→ **Required work**: Identify the line with "Where should I"; copy word for word that line and every one after it, to the end of the listing. Exclude pictures.

→ **Material shown**:
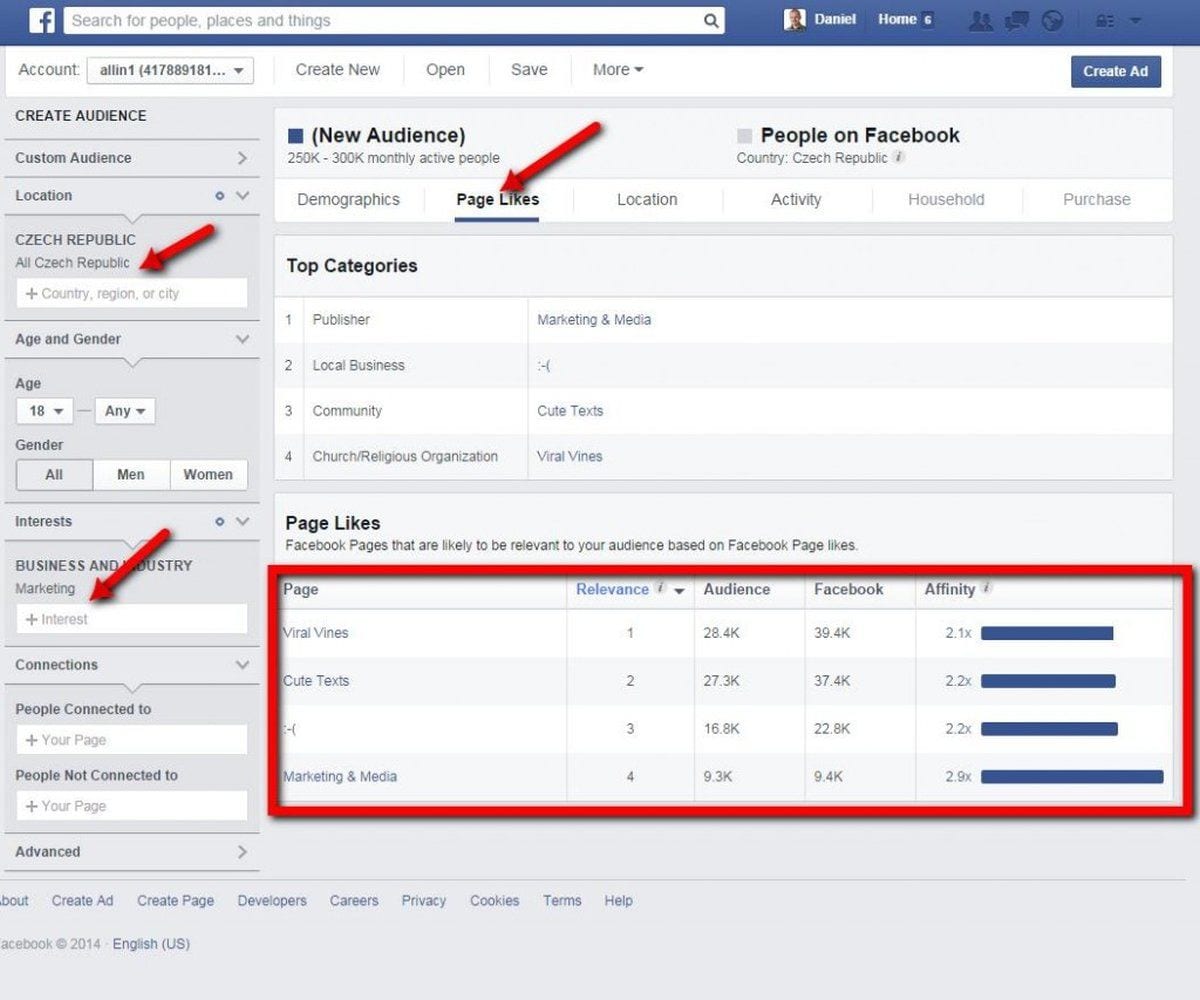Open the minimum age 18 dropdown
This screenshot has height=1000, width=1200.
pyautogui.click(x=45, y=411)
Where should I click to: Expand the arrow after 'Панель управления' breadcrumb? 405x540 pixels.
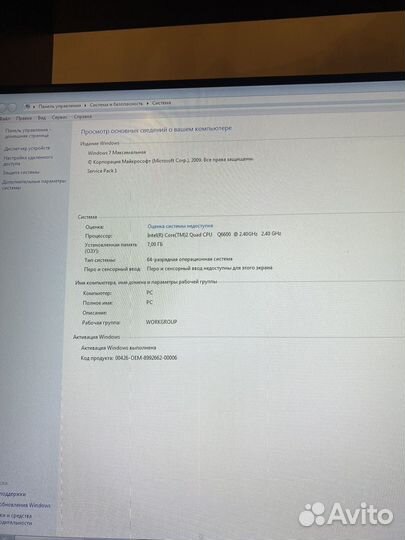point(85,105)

→ **Solution to this problem**:
Where should I click to: Expand the arrow after 'Панель управления' breadcrumb? 405x540 pixels.
point(85,105)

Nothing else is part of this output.